Molecular design of biomaterials for the delivery of therapeutic proteins

Hydrogels are increasingly being used for the successful delivery of drugs in regenerative medicine. However, optimising their structure and physicochemical properties to make sure that they can appropriately encapsulate drugs and proteins remains a problem. The ability of growth factors and other key proteins involved in tissue regeneration to retain their biological activity depends on the ability of biomaterials to retain a suitable, physiological-like aqueous environment. Hydrogels can provide a highly hydrated environment for proteins to remain stable and functional. Molecular dynamics simulations of sulphated alginate chains of different chemical composition will be used to investigate how they interact with different types of proteins.

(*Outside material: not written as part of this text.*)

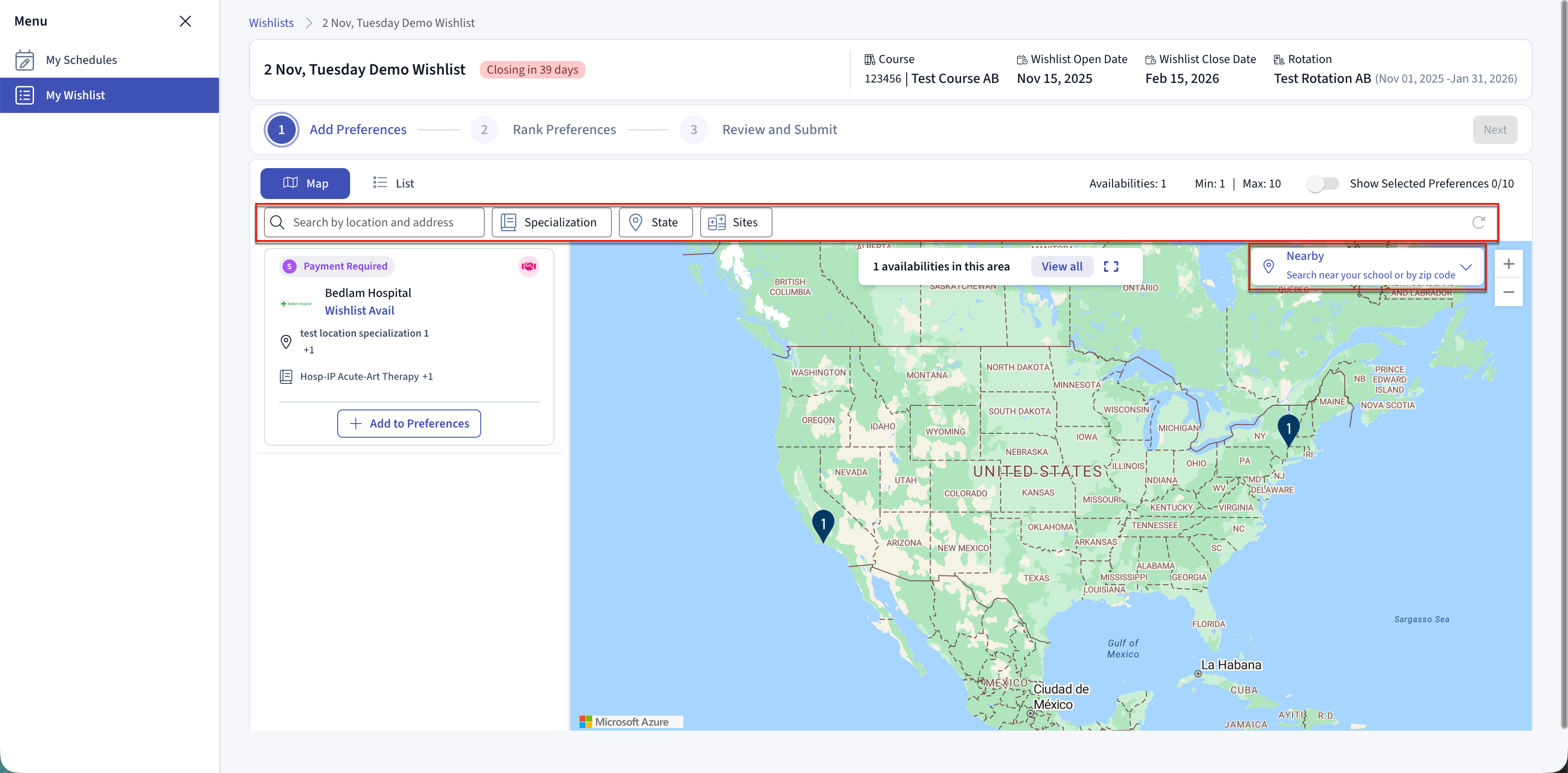Click the refresh filters icon
The height and width of the screenshot is (773, 1568).
(1478, 222)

The effects of temperature, ionic strength and/or pH will be investigated to determine changes to the structure of these proteins and the stability of their complexes with these hydrogel systems. This project is a collaborative effort with a macromolecular chemistry group at the University of Queensland, and aims to provide a rational approach to the design of biomaterials with applications in drug delivery.

Sulphation of hyaluronic acid in hydrogels stabilises proteins and allows their slow release
Sulphation of hyaluronic acid in hydrogels stabilises proteins and allows their slow release through the control of electrostatic interactions with the negatively charged polymer chains. Taken from from Purcell et al. (2014) Biomater. Sci. 2, 693.